* BRIEF 1:
Name every place the Hamster Jam post says they have been sleeping.
* BRIEF 2:
Write out the Hamster Jam post word for word from "Friday, October 29, 2010" to "freeing feeling though.".

--- begin TEXT TO READ ---

Friday, October 29, 2010

Hamster Jam!!!!

   Hey hey hey, I'll apologize first off as we are about on week 9 of being homeless. I smell, we've been sleeping in the car, in the bar, on the floor, if you can think of an uncomfortable place to sleep we have slept in it in the past 72 hours. Its all melting together, a nice couple knocked on the door of our Mercedes the other morning to give us food; we took it.  All in all its a pretty freeing feeling though.

--- end TEXT TO READ ---
--- begin EXTRACTED ENTRIES ---

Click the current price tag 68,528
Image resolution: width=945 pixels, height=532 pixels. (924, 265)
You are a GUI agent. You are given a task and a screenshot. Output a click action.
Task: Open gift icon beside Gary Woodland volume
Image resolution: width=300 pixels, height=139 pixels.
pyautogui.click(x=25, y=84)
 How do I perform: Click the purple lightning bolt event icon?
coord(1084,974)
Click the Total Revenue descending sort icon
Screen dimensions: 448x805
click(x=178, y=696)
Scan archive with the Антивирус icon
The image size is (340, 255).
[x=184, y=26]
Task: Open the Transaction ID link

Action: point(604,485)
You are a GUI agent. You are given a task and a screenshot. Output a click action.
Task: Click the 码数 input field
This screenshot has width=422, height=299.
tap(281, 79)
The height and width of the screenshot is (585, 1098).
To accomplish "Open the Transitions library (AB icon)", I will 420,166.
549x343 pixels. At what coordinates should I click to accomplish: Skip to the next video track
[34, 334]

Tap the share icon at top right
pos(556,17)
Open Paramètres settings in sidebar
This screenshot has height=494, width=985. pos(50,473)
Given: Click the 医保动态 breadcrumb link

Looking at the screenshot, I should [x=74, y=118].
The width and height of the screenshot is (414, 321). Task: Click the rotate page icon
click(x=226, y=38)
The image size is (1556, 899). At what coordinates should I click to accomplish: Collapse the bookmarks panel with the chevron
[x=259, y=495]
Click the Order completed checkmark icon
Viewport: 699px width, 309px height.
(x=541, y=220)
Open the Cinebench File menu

--- end EXTRACTED ENTRIES ---

* EXERCISE ANSWER 1:
the car, the bar, the floor

* EXERCISE ANSWER 2:
Friday, October 29, 2010

Hamster Jam!!!!

   Hey hey hey, I'll apologize first off as we are about on week 9 of being homeless. I smell, we've been sleeping in the car, in the bar, on the floor, if you can think of an uncomfortable place to sleep we have slept in it in the past 72 hours. Its all melting together, a nice couple knocked on the door of our Mercedes the other morning to give us food; we took it.  All in all its a pretty freeing feeling though.